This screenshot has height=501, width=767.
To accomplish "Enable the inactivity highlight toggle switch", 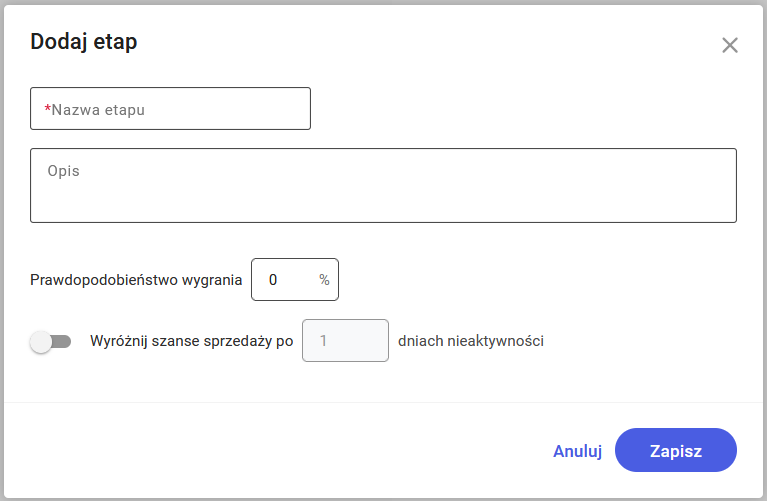I will pos(51,342).
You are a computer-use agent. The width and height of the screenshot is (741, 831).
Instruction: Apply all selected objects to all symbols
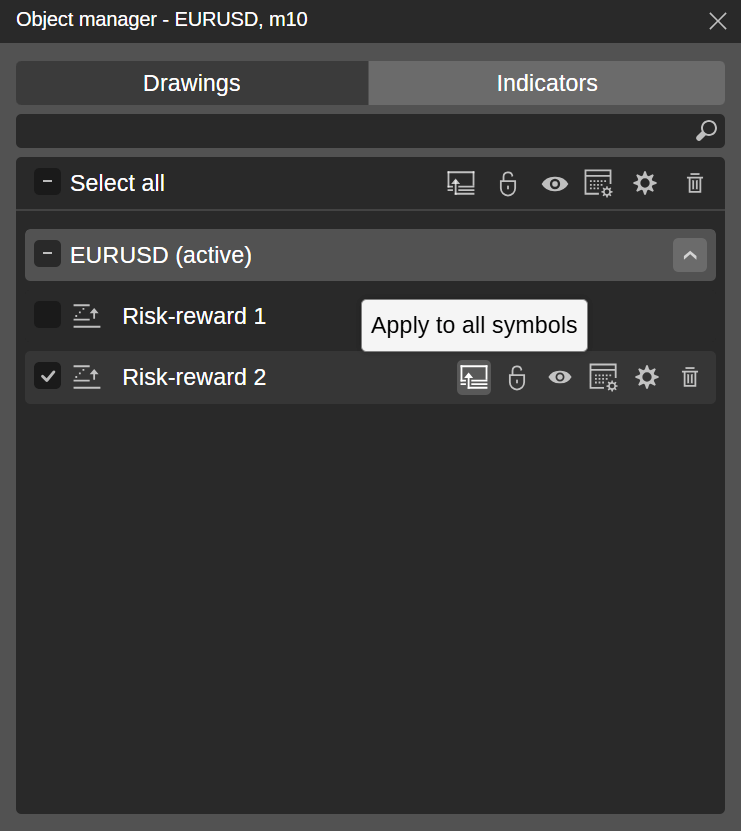tap(461, 183)
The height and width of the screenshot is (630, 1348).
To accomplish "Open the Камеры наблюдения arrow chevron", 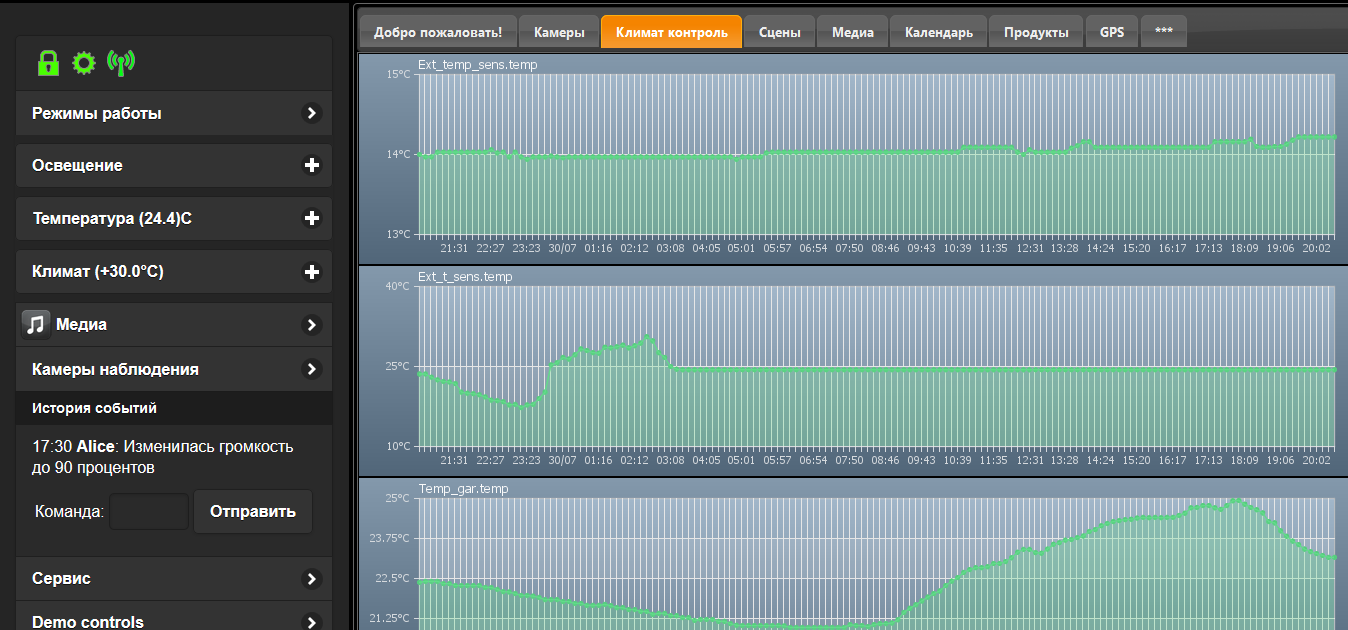I will coord(312,369).
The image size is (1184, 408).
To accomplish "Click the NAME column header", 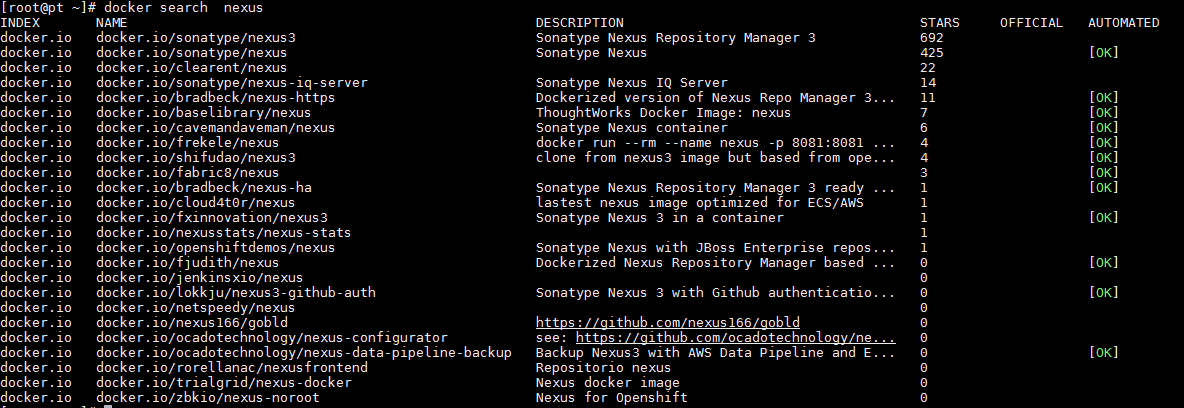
..............................
> TASK DESCRIPTION: For each line of the data that includes the word "height", return a copy of it.

> THE ANSWER:
This screenshot has height=501, width=767.
You are a computer-use agent. The width and height of the screenshot is (741, 831).
The height and width of the screenshot is (630, 1348).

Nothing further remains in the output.